* Instructions for the task
Put the items from the line with "Viewport: 1400px width, 856px height." up to and including the line with "Looking at the screenshot, I should (616, 218)." into a Markdown table with the columns Row and Line, leaving out blank lines.

•••

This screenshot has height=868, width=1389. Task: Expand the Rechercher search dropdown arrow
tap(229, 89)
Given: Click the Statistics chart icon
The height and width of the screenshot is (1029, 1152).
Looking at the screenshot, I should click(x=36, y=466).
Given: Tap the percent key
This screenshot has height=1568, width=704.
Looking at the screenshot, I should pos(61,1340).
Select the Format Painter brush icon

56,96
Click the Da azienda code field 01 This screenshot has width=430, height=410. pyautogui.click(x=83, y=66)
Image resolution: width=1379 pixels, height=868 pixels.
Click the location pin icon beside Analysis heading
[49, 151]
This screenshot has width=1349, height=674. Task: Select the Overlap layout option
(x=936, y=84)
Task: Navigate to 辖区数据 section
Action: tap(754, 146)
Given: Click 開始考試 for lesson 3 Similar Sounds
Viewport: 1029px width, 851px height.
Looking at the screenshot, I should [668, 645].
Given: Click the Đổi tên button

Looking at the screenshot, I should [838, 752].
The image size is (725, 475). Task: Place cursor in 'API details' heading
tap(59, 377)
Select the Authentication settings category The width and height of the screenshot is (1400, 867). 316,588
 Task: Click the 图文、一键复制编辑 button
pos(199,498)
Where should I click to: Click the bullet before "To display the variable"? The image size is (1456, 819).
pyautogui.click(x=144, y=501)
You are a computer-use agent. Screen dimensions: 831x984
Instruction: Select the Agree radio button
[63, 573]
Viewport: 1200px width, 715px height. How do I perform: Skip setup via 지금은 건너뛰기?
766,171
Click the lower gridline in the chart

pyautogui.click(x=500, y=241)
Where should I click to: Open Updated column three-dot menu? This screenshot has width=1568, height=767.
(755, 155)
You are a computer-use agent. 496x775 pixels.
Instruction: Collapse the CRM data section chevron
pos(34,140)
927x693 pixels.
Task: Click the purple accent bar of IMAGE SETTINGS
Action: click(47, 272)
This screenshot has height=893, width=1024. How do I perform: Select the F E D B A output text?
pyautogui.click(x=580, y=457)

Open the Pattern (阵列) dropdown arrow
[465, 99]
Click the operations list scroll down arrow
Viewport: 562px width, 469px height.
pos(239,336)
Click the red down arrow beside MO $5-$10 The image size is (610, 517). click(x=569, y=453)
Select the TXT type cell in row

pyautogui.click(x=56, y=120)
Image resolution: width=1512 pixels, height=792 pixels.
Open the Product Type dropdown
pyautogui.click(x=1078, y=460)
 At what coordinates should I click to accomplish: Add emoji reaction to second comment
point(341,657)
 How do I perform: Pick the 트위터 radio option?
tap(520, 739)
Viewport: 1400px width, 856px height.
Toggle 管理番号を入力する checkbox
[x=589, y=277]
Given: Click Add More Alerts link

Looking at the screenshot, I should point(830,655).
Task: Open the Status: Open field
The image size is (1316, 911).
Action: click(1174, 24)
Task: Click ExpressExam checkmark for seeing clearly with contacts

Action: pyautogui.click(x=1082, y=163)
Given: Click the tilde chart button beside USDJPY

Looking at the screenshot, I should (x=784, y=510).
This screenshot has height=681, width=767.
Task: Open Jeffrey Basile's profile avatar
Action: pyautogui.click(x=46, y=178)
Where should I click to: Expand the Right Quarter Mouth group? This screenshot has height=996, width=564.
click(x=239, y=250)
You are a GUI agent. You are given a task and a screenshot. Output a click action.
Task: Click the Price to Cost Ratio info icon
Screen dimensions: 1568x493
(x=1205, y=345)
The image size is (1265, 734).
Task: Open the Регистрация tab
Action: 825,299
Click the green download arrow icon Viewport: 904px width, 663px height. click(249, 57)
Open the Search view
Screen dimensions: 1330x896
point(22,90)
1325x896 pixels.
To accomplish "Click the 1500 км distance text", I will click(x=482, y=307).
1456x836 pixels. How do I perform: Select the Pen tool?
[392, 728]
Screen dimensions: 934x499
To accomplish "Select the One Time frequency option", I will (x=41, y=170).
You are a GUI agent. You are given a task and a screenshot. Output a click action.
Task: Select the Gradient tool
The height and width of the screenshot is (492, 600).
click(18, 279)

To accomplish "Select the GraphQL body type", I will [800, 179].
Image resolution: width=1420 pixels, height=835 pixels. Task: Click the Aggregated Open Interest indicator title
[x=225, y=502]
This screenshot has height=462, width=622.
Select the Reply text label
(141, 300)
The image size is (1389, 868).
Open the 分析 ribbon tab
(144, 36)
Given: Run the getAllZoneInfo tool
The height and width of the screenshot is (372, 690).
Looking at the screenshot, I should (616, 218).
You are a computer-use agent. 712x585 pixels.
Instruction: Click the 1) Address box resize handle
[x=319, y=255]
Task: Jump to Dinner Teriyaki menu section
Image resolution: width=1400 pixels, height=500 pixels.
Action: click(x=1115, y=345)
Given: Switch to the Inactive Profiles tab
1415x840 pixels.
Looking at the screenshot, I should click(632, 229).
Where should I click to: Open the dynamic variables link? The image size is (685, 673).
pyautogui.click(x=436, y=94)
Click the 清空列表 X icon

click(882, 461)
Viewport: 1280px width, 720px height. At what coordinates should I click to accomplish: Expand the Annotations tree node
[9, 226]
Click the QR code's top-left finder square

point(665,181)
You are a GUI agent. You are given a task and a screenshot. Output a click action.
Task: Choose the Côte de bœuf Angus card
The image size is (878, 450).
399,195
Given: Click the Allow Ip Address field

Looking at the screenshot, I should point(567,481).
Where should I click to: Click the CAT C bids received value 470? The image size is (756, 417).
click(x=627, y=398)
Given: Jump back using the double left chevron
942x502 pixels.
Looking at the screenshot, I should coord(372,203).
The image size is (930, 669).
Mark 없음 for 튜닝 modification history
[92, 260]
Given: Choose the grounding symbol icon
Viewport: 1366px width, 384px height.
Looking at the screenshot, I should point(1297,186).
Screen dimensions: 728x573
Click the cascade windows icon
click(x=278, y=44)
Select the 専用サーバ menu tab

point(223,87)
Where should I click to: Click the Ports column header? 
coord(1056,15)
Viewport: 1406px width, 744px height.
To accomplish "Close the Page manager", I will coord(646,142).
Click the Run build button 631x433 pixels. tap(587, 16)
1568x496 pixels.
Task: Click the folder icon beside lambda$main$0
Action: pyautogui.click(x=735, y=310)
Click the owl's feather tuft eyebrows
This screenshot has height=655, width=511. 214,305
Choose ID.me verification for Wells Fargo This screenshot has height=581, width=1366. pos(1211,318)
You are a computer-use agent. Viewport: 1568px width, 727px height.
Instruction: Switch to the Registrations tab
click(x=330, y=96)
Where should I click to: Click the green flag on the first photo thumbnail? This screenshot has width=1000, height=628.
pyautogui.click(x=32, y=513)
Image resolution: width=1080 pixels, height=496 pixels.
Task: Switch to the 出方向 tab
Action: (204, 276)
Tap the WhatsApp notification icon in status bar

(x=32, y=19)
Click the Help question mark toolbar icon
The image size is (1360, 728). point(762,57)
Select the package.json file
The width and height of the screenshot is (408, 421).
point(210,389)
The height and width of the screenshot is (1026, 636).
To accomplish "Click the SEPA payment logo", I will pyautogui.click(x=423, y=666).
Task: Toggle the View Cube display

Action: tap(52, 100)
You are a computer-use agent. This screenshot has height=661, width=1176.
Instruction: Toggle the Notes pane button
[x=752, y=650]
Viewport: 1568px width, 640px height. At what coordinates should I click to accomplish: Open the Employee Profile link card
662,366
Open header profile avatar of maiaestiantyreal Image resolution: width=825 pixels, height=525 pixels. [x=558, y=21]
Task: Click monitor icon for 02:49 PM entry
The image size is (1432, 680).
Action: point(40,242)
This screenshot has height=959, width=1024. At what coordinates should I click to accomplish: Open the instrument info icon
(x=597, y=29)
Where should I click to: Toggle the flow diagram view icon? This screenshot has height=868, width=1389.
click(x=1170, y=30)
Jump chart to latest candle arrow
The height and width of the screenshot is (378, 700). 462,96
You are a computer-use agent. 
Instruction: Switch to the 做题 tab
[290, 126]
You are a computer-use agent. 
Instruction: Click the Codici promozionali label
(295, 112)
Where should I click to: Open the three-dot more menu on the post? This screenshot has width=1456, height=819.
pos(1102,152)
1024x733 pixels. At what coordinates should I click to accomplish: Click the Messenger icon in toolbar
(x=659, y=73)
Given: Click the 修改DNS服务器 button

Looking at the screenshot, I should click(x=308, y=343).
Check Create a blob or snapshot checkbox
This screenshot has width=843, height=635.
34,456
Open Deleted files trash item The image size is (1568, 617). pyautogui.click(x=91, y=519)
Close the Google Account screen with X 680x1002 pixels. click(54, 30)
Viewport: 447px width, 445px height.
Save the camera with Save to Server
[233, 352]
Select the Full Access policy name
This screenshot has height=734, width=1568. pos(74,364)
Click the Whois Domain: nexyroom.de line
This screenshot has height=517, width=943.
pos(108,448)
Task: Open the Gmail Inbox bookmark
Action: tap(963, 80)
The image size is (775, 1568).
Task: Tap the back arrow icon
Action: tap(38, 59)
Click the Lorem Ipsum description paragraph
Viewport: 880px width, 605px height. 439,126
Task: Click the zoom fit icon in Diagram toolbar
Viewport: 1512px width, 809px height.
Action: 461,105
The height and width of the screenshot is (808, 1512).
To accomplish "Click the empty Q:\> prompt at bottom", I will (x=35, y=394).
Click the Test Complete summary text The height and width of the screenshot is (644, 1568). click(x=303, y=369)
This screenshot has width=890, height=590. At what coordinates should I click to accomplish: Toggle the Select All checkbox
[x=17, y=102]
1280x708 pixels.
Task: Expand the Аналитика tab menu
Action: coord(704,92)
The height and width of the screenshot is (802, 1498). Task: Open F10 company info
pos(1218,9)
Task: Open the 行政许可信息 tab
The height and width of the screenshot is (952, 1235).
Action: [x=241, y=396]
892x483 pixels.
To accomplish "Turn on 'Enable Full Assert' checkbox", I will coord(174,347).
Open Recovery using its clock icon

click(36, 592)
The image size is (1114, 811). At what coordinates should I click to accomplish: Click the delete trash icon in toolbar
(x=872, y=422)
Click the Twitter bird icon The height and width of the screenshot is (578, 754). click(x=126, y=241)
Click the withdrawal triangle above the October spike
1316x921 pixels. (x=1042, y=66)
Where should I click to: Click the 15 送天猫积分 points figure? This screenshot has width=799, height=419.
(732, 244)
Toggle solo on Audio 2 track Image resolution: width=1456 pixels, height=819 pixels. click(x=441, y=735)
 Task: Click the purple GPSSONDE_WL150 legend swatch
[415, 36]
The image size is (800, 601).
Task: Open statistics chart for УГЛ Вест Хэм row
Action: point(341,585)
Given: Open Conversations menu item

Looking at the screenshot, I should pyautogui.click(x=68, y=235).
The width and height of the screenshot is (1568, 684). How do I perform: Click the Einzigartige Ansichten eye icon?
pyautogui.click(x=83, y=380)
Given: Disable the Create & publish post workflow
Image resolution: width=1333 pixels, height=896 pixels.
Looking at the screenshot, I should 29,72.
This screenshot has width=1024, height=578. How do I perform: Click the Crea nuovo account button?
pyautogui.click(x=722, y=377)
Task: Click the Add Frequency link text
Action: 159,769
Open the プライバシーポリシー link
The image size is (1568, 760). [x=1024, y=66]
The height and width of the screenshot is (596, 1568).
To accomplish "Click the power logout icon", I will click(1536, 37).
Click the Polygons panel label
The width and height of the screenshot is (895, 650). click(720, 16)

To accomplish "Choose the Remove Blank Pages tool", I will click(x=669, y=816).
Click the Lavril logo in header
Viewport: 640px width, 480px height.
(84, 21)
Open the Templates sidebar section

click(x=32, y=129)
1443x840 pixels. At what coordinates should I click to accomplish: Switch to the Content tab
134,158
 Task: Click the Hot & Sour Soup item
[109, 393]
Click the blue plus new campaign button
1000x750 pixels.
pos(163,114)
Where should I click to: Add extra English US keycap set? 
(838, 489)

•••

* Correct output
| Row | Line |
|---|---|
| 1 | Viewport: 1400px width, 856px height. |
| 2 | Toggle 管理番号を入力する checkbox |
| 3 | [x=589, y=277] |
| 4 | Given: Click Add More Alerts link |
| 5 | Looking at the screenshot, I should point(830,655). |
| 6 | Task: Open the Status: Open field |
| 7 | The image size is (1316, 911). |
| 8 | Action: click(1174, 24) |
| 9 | Task: Click ExpressExam checkmark for seeing clearly with contacts |
| 10 | Action: pyautogui.click(x=1082, y=163) |
| 11 | Given: Click the tilde chart button beside USDJPY |
| 12 | Looking at the screenshot, I should (x=784, y=510). |
| 13 | This screenshot has height=681, width=767. |
| 14 | Task: Open Jeffrey Basile's profile avatar |
| 15 | Action: pyautogui.click(x=46, y=178) |
| 16 | Where should I click to: Expand the Right Quarter Mouth group? This screenshot has height=996, width=564. |
| 17 | click(x=239, y=250) |
| 18 | You are a GUI agent. You are given a task and a screenshot. Output a click action. |
| 19 | Task: Click the Price to Cost Ratio info icon |
| 20 | Screen dimensions: 1568x493 |
| 21 | (x=1205, y=345) |
| 22 | The image size is (1265, 734). |
| 23 | Task: Open the Регистрация tab |
| 24 | Action: 825,299 |
| 25 | Click the green download arrow icon Viewport: 904px width, 663px height. click(249, 57) |
| 26 | Open the Search view |
| 27 | Screen dimensions: 1330x896 |
| 28 | point(22,90) |
| 29 | 1325x896 pixels. |
| 30 | To accomplish "Click the 1500 км distance text", I will click(x=482, y=307). |
| 31 | 1456x836 pixels. How do I perform: Select the Pen tool? |
| 32 | [392, 728] |
| 33 | Screen dimensions: 934x499 |
| 34 | To accomplish "Select the One Time frequency option", I will (x=41, y=170). |
| 35 | You are a GUI agent. You are given a task and a screenshot. Output a click action. |
| 36 | Task: Select the Gradient tool |
| 37 | The height and width of the screenshot is (492, 600). |
| 38 | click(18, 279) |
| 39 | To accomplish "Select the GraphQL body type", I will [800, 179]. |
| 40 | Image resolution: width=1420 pixels, height=835 pixels. Task: Click the Aggregated Open Interest indicator title |
| 41 | [x=225, y=502] |
| 42 | This screenshot has height=462, width=622. |
| 43 | Select the Reply text label |
| 44 | (141, 300) |
| 45 | The image size is (1389, 868). |
| 46 | Open the 分析 ribbon tab |
| 47 | (144, 36) |
| 48 | Given: Run the getAllZoneInfo tool |
| 49 | The height and width of the screenshot is (372, 690). |
| 50 | Looking at the screenshot, I should (616, 218). |